*** TEXT PROVIDED ***

964 Subamara

Discovery
- Discovered by: J. Palisa
- Discovery site: Vienna Obs.
- Discovery date: 27 October 1921

Designations
- Pronunciation: /sʌbəˈmɛərə/
- Named after: Latin for "very bitter" (due to light pollution)
- Alternative designations: A921 UL · A905 UL 1921 KS · 1905 UL 1923 NP
- Minor planet category: main-belt · (outer) background

Orbital characteristics
- Epoch 31 May 2020 (JD 2459000.5)
- Uncertainty parameter 0
- Observation arc: 114.20 yr (41,711 d)
- Aphelion: 3.4143 AU
- Perihelion: 2.6816 AU
- Semi-major axis: 3.0479 AU
- Eccentricity: 0.1202
- Orbital period (sidereal): 5.32 yr (1,944 d)
- Mean anomaly: 169.17°
- Mean motion: 0° 11^{m} 6.72^{s} / day
- Inclination: 9.0506°
- Longitude of ascending node: 30.681°
- Argument of perihelion: 9.6350°

Physical characteristics
- Mean diameter: 19.835±0.536 km; 21.23±1.17 km;
- Synodic rotation period: 6.868±0.001 h
- Geometric albedo: 0.171±0.020; 0.236±0.027;
- Spectral type: S (SDSS-MOC)
- Absolute magnitude (H): 10.8

= 964 Subamara =

Stony background asteroid

964 Subamara (prov. designation: or ), is a stony background asteroid from the outer regions of the asteroid belt, approximately 20 km in diameter. It was discovered by Austrian astronomer Johann Palisa at the Vienna Observatory on 27 October 1921. The S-type asteroid has a rotation period of 6.9 hours. It was named for the observatory's "very bitter" observing conditions due to light pollution.

== Orbit and classification ==

Subamara is a non-family asteroid of the main belt's background population when applying the hierarchical clustering method to its proper orbital elements. It orbits the Sun in the outer asteroid belt at a distance of 2.7–3.4 AU once every 5 years and 4 months (1,944 days; semi-major axis of 3.05 AU). Its orbit has an eccentricity of 0.12 and an inclination of 9° with respect to the ecliptic.

The asteroid was first observed as at Heidelberg Observatory in October 1905, where the body's observation arc begins a few days later on 1 November 1905, or 16 years prior to its official discovery observation at Vienna Observatory on 27 October 1921.

== Naming ==

This minor planet was named for the Latin "very bitter" (combining sub and amara), most likely referring to the increasingly poor observing conditions due to light pollution at the Vienna Observatory in the early 1920s. The author of the Dictionary of Minor Planet Names learned about the from A. Schnell, who found clues in an article by Palisa published in the journal Astronomische Nachrichten in 1924 (AN 222, 172). In this article, Palisa complains about the bad weather and the light pollution caused by the continued operation of arc lamps at Ringstreet in Vienna's Währing district, where the observatory is located. Remembering a particular night in August 1923, Palisa was unable to visually find asteroid 995 Sternberga with his large 27-inch telescope. When he learnt that the same asteroid was easily spotted at Heidelberg Observatory despite using a telescope with a much smaller aperture of only 12-inch, he first thought of his declining eyesight before realizing, it was due in fact to the city's increasing light pollution, and that the time has come to relocated the Vienna Observatory elsewhere.

*** End of TEXT PROVIDED ***

● **REQUIRED ACTION A**:
In the article on asteroid 964 Subamara, what size telescope did Palisa use when he could not find 995 Sternberga?
● **REQUIRED ACTION B**:
Extend the article on asteroid 964 Subamara past its final sentence.
The listing after this text plays no part here.

*** SUPPLIED DATA ***

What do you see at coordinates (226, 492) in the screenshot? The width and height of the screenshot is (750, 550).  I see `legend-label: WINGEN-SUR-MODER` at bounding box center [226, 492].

*** End of SUPPLIED DATA ***

● **EXPECTED OUTPUT A**:
His large 27-inch telescope.

● **EXPECTED OUTPUT B**:
== Physical characteristics ==

In the SDSS-based taxonomy, Subamara is a common, stony S-type asteroid.

=== Rotation period ===

Over four nights in January 2013, a rotational lightcurve of Subamara was obtained from photometric observations by Michael Alkema at the Elephant Head Observatory in Arizona. Lightcurve analysis gave a well-defined rotation period of 6.868±0.001 hours with a brightness variation of 0.25±0.02 magnitude (U=3).

James Folberth and colleges of the Rose-Hulman Institute of Technology previously observed this asteroid at Oakley Southern Sky Observatory in August 2011, finding a period of 6.864±0.004 hours with an amplitude of 0.11±0.02 magnitude (U=2). In November 2017, Tom Polakis at the Command Module Observatory in Tempe, Arizona, determined 6.8695±0.0012 hours with an amplitude of 0.12±0.03 magnitude (U=2).

=== Diameter and albedo ===

According to the survey carried out by the NEOWISE mission of NASA's Wide-field Infrared Survey Explorer and the Japanese Akari satellite, Subamara measures 19.835±0.536 and 21.23±1.17 kilometers in diameter and its surface has an albedo of 0.236±0.027 and 0.171±0.020, respectively.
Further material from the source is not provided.